Trump has faced criticism for allegedly violating the Hatch Act by utilizing government resources and officials for partisan purposes at the convention. On Tuesday, he held a televised naturalization ceremony and pardoned a bank robber at the White House. Secretary of State Michael R. Pompeo interrupted a visit to the Middle East to address the RNC from Jerusalem, sparking a House ethics probe.

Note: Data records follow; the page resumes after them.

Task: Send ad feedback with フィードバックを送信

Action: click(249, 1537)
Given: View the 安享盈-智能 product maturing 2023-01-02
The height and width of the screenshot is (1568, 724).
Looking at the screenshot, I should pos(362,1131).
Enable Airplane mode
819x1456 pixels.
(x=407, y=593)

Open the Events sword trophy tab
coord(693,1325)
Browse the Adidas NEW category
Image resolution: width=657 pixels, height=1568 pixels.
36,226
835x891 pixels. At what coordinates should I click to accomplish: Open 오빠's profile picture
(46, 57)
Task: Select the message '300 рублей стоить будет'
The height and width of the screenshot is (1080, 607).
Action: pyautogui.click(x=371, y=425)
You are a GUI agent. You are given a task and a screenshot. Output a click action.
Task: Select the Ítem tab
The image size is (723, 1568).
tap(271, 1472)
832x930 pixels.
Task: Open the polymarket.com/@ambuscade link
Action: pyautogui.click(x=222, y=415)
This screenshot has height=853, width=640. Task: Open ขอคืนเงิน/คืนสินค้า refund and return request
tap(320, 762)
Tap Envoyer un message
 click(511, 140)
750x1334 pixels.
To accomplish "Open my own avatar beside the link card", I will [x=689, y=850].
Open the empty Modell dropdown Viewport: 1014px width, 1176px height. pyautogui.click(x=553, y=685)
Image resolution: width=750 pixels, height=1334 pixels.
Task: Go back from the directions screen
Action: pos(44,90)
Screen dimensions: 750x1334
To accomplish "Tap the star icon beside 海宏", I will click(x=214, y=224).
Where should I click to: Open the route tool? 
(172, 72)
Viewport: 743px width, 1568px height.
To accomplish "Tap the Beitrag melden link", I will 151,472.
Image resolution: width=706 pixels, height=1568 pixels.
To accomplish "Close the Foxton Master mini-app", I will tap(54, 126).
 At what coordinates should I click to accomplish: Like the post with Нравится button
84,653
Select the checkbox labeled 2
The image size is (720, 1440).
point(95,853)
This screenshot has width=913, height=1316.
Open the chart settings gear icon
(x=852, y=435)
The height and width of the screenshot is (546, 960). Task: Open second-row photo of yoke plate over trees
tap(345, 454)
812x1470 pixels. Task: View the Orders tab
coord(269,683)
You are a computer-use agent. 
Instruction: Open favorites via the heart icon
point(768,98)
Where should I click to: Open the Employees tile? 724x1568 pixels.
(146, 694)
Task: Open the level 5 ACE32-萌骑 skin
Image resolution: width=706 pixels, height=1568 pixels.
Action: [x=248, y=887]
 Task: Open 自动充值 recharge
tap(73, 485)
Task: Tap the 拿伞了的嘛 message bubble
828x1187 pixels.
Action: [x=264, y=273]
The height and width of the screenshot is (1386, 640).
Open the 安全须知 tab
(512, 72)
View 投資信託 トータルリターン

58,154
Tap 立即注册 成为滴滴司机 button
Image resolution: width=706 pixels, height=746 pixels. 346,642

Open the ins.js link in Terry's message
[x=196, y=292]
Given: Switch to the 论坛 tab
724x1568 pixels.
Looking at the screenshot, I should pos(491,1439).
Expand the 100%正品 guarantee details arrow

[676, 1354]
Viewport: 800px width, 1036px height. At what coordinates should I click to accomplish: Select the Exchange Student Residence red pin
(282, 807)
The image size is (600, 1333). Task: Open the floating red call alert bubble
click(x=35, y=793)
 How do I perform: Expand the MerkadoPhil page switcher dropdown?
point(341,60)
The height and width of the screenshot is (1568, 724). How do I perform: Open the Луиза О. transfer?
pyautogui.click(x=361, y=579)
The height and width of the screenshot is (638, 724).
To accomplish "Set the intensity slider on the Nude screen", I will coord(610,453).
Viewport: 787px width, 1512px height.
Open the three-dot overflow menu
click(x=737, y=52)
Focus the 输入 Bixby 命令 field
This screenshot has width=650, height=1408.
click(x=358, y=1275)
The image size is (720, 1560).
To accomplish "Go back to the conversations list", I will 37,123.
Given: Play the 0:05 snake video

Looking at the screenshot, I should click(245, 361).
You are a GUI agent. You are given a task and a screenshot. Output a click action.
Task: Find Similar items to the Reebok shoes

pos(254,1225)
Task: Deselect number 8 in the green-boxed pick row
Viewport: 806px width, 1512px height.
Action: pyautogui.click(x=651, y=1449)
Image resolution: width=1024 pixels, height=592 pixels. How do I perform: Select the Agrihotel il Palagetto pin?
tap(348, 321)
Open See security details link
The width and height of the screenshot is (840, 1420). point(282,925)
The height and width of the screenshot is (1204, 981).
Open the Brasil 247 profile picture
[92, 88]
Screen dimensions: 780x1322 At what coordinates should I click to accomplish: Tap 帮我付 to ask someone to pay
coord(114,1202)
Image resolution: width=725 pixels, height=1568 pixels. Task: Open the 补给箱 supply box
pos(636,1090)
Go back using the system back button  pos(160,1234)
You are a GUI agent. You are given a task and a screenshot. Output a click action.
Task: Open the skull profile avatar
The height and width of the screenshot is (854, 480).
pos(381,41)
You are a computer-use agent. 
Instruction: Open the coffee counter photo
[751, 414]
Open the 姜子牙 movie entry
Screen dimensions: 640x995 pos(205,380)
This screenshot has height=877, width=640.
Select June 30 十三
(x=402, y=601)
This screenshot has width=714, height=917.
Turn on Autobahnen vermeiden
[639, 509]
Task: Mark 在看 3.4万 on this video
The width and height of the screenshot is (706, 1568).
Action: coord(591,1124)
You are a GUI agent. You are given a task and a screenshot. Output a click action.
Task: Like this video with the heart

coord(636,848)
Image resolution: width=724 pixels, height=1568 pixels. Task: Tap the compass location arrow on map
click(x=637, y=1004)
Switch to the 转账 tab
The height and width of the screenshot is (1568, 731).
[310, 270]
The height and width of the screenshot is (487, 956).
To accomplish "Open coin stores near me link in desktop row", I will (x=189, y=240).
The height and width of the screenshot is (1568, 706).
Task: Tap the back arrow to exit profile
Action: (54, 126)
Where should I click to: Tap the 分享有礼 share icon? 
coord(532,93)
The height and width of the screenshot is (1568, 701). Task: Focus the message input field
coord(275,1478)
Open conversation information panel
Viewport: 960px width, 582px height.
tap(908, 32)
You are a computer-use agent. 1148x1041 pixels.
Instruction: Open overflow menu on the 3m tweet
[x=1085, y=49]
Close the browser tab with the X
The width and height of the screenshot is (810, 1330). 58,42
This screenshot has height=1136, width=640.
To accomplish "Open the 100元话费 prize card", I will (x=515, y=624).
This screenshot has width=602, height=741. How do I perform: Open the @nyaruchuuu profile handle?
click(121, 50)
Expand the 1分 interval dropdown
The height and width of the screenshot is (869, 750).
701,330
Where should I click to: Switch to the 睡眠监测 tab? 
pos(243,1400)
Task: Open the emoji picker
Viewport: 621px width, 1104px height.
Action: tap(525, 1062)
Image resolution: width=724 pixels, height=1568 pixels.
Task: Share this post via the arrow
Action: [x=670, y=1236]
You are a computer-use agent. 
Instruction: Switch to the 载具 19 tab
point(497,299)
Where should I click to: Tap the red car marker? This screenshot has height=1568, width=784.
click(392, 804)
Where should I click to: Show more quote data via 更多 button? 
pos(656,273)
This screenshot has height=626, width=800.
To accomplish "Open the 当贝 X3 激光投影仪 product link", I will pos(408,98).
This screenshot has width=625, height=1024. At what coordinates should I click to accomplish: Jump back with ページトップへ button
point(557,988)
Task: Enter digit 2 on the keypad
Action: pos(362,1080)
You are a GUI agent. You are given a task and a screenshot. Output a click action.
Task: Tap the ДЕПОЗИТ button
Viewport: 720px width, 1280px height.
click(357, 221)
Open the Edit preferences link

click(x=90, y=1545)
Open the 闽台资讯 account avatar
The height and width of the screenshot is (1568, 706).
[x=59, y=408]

The president's campaign has chosen some speakers, including small business owners from swing states, in hopes they can win over wavering voters. But speakers from Trump's political base have dominated with dire warnings about supposed urban violence, socialist takeovers and a "cancel culture" meant to stifle conservative speech.
Goya Foods CEO Robert Unanue, whose company was targeted by a boycott after he expressed support for Trump, is one of several speakers who plans to highlight the "cancel culture" Wednesday.
Pence is the highest profile speaker of the four-day convention whose last name is not Trump, and the rare member of the president's inner circle from outside Trump's business and family orbits.
A career politician from Indiana, Pence was chosen in 2016 to give socially conservative ballast to Trump, who had changed parties and spouses repeatedly in the past. Pence tends to speak in soaring, but carefully scripted terms that bear little resemblance to Trump's rambling monologues. His appearance at Fort McHenry may compliment his tendency toward grand, patriotic language.
Since taking office, Pence has endured constant speculation that Trump might replace him on the ticket even though he apparently hopes to run for president after a second Trump term. He has stayed in Trump's good graces by largely staying in the background, and offering constant and often obsequious praise for the president.
Pence often highlights Trump's record of appointing conservative judges, cutting regulations and lowering taxes on corporations. He has largely overlooked Trump's insults to women and minorities, and defended his record on foreign affairs and handling the pandemic.